Locate the line containing "You are a GUI" in the entries below, then retype it and every later line exactly, leaving out pictures.

|---|

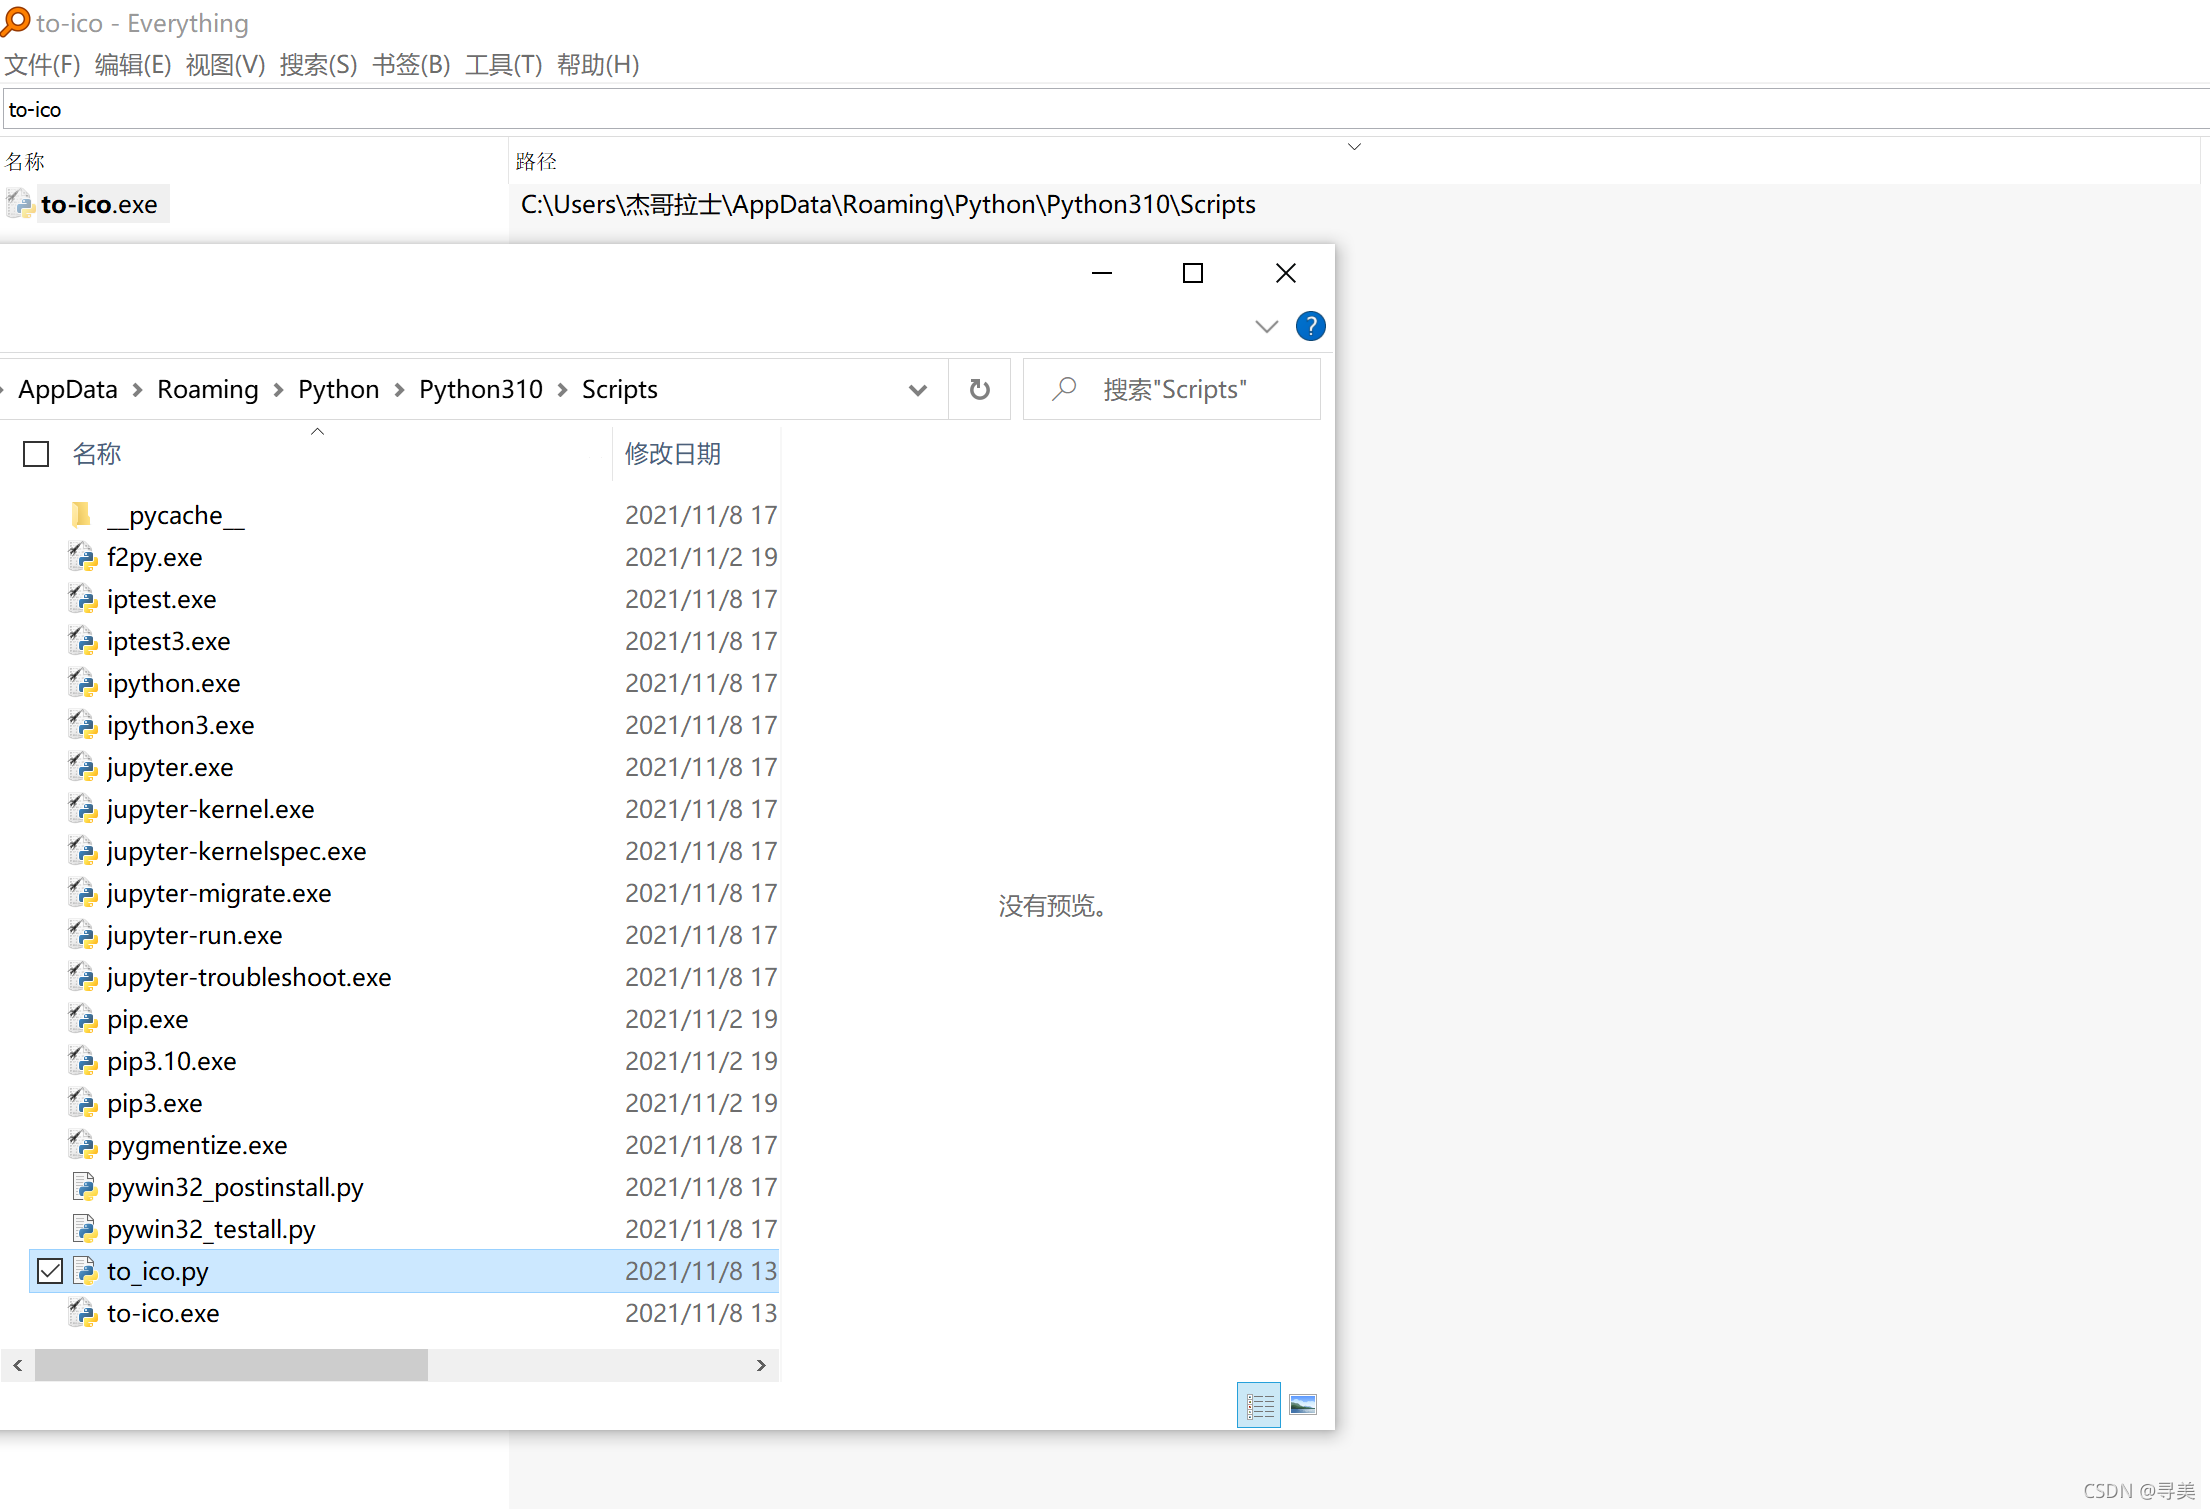Uncheck the to_ico.py selection checkbox
2210x1509 pixels.
coord(50,1271)
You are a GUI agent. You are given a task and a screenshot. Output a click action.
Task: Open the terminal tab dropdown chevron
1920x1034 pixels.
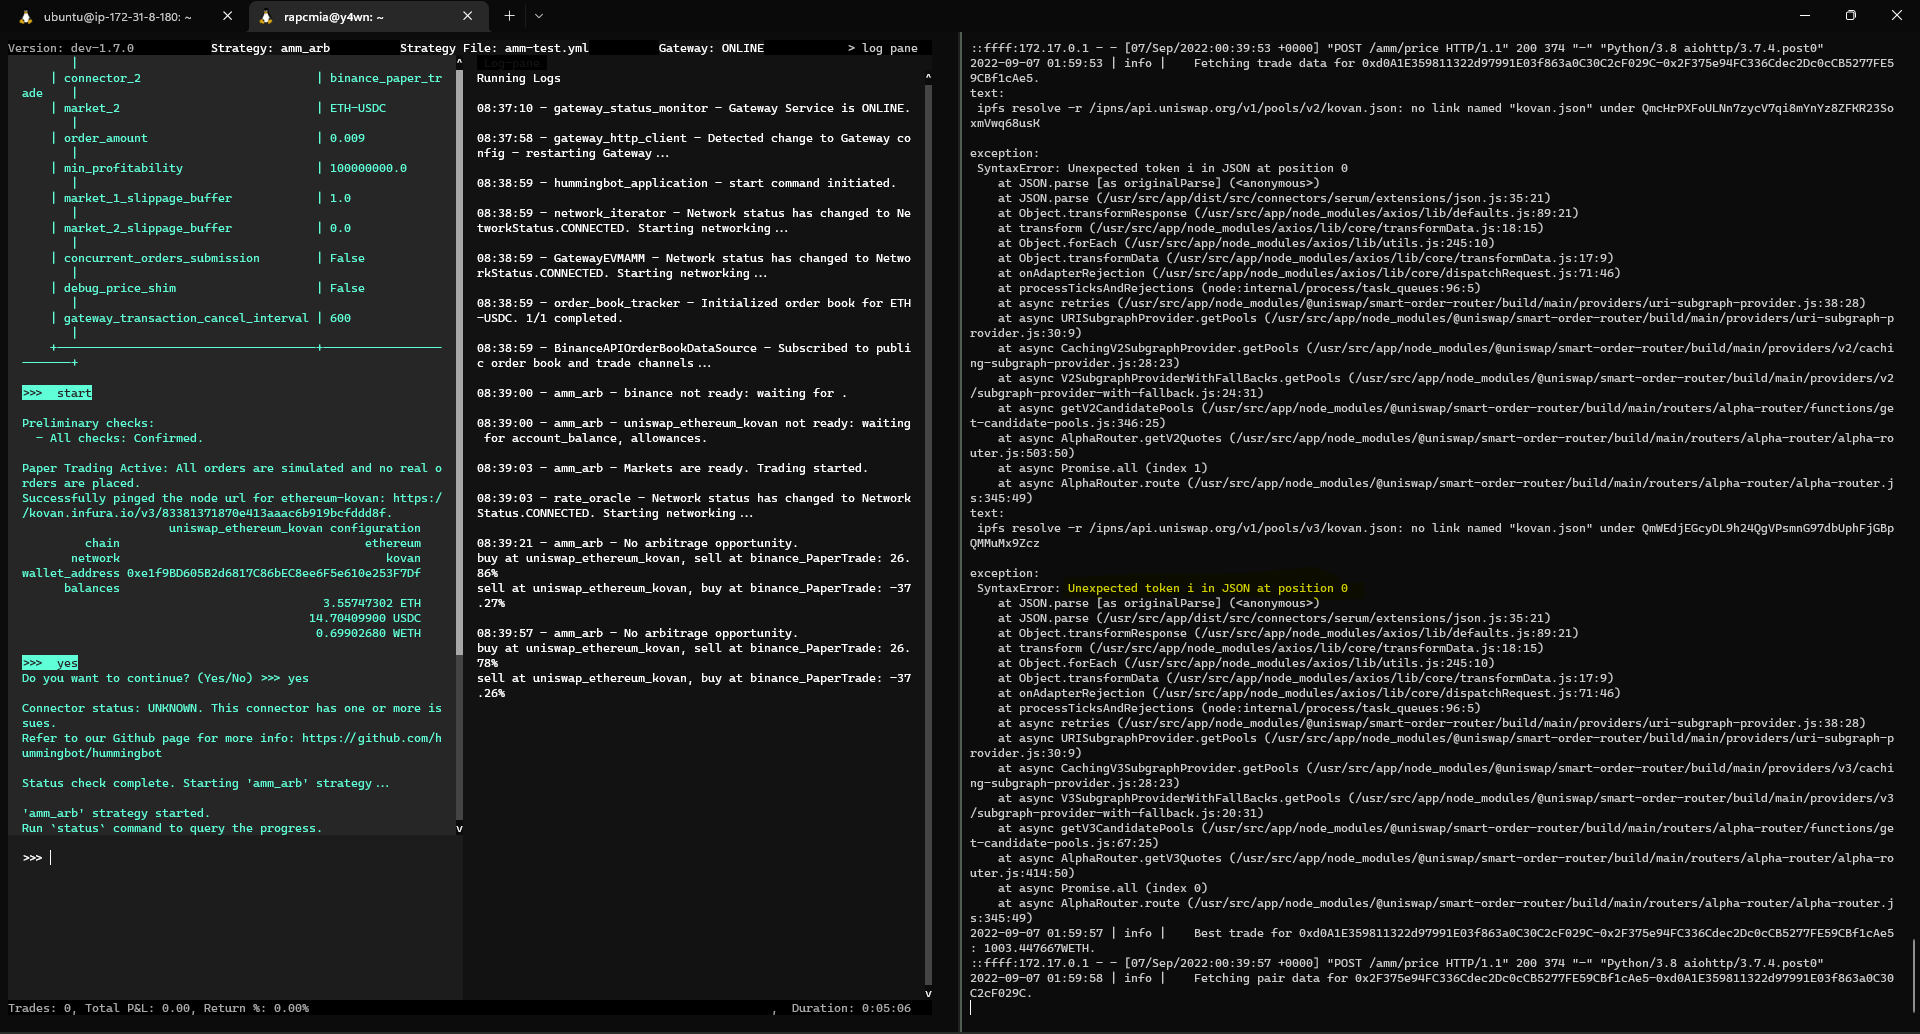539,16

|---|

_Solution_
You are a GUI agent. You are given a task and a screenshot. Output a click action.
Task: Open the terminal tab dropdown chevron
1920x1034 pixels.
539,16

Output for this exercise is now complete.